REQUIRED ACTIONS:
[1] Which three things does Beard say she believed in, according to the passage about her career at the REMC?
[2] Write the next few sentences of the passage about Beard's career at the REMC, picking up after its final quoted remark.

PAGE EXTRACT:

━━━━━━━━━━━━━━━━

Fast forward 10 more years to December 2020: After supplementing her past education and experiences with a master’s degree in business administration and many other leadership and personal growth opportunities the REMC offered, Beard was promoted to the chief operating officer.
“Once I got into the cooperative,” she recalled, “I realized this is a really great place to work. I believed in the business model, and the values, and what we do. And even though I wanted to be in that marketing position, the time that I spent in customer service and the billing department made me better suited for the marketing position. I learned a lot and was able to apply what I learned.”
Working in customer service and billing through the 2000s, Beard was able to apply what she learned at Indiana University’s Kelley School of Business. But the most important thing those experiences provided, she noted, was the opportunity to learn all the moving parts of the electric utility.
“If I would have gone right into a marketing position, I would not have had the knowledge and background to be as successful as I was with having that previous experience,” she said. “Timing is everything in our industry. We don’t have a lot of turnover, and so sometimes waiting pays off.”

━━━━━━━━━━━━━━━━

ITEMS:
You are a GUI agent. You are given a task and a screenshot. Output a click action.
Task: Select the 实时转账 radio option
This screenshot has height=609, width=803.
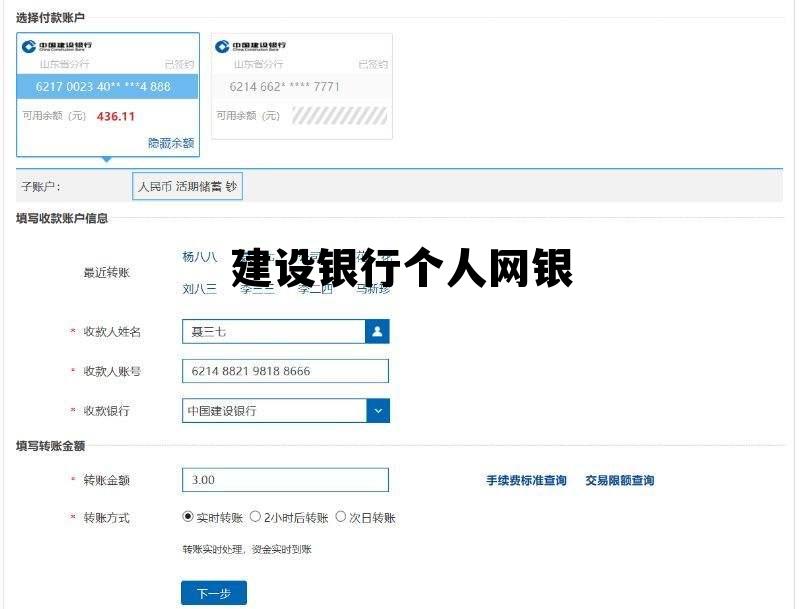(x=188, y=517)
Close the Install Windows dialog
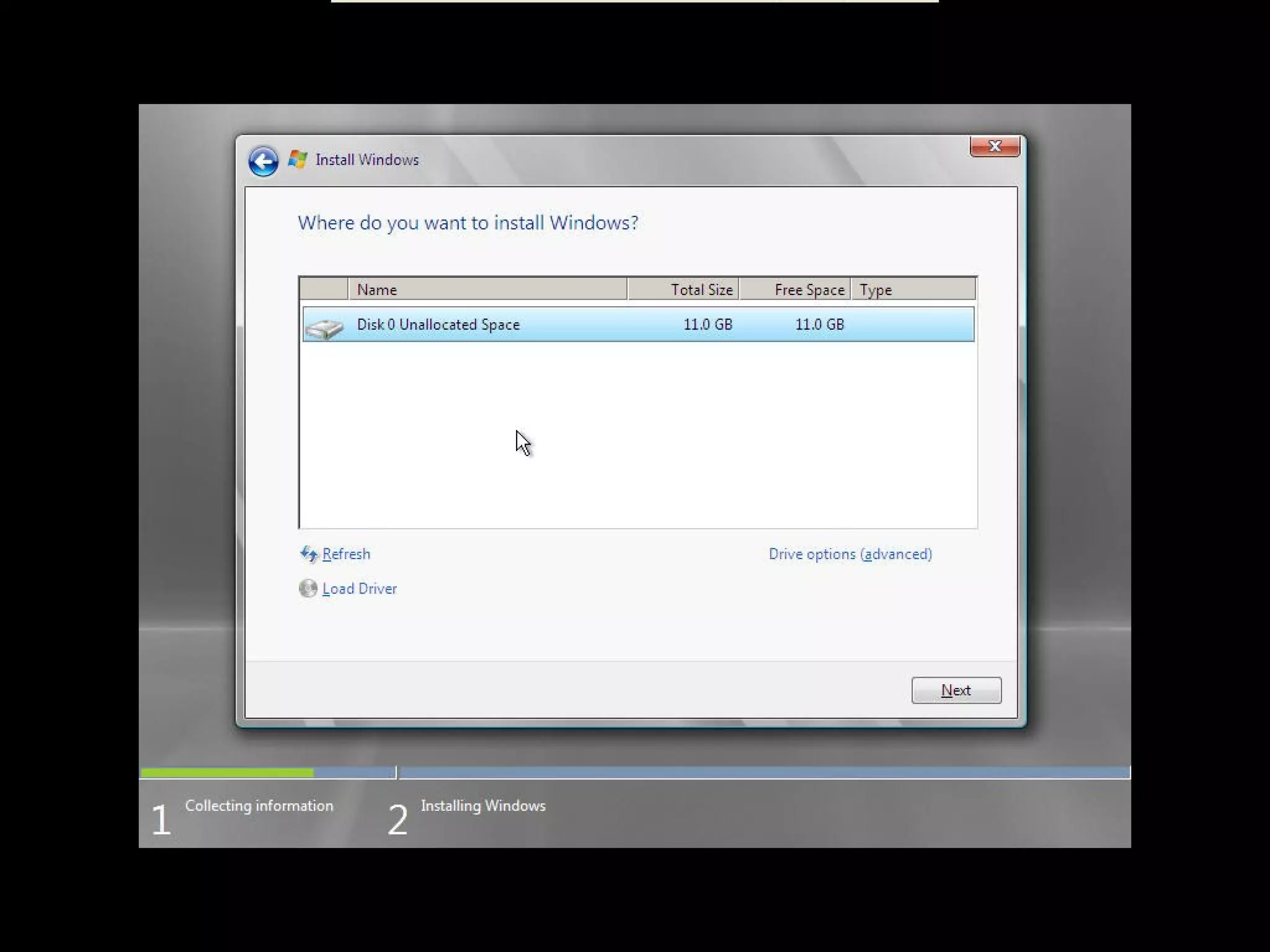This screenshot has width=1270, height=952. (x=994, y=146)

━━━━━━━━━━━━━━━━

ANSWERS FOR THIS EXERCISE:
[1] The business model, the values, and what we do.

[2]
Once she started in marketing in 2010 as a one-person department, she was able to use her deeper understanding of the business to better connect with consumers. Five years later, her role grew dramatically when she was promoted to director of marketing and member services. In that position, she directed and supervised 13 employees in the billing, member services, marketing, purchasing, and warehousing departments.
Rounding out her first year in the COO position, Beard looks back fondly on her previous roles and how they helped her get to where she is now. “You have to work toward where you want to be, and it takes time. But it’s definitely been good for me.”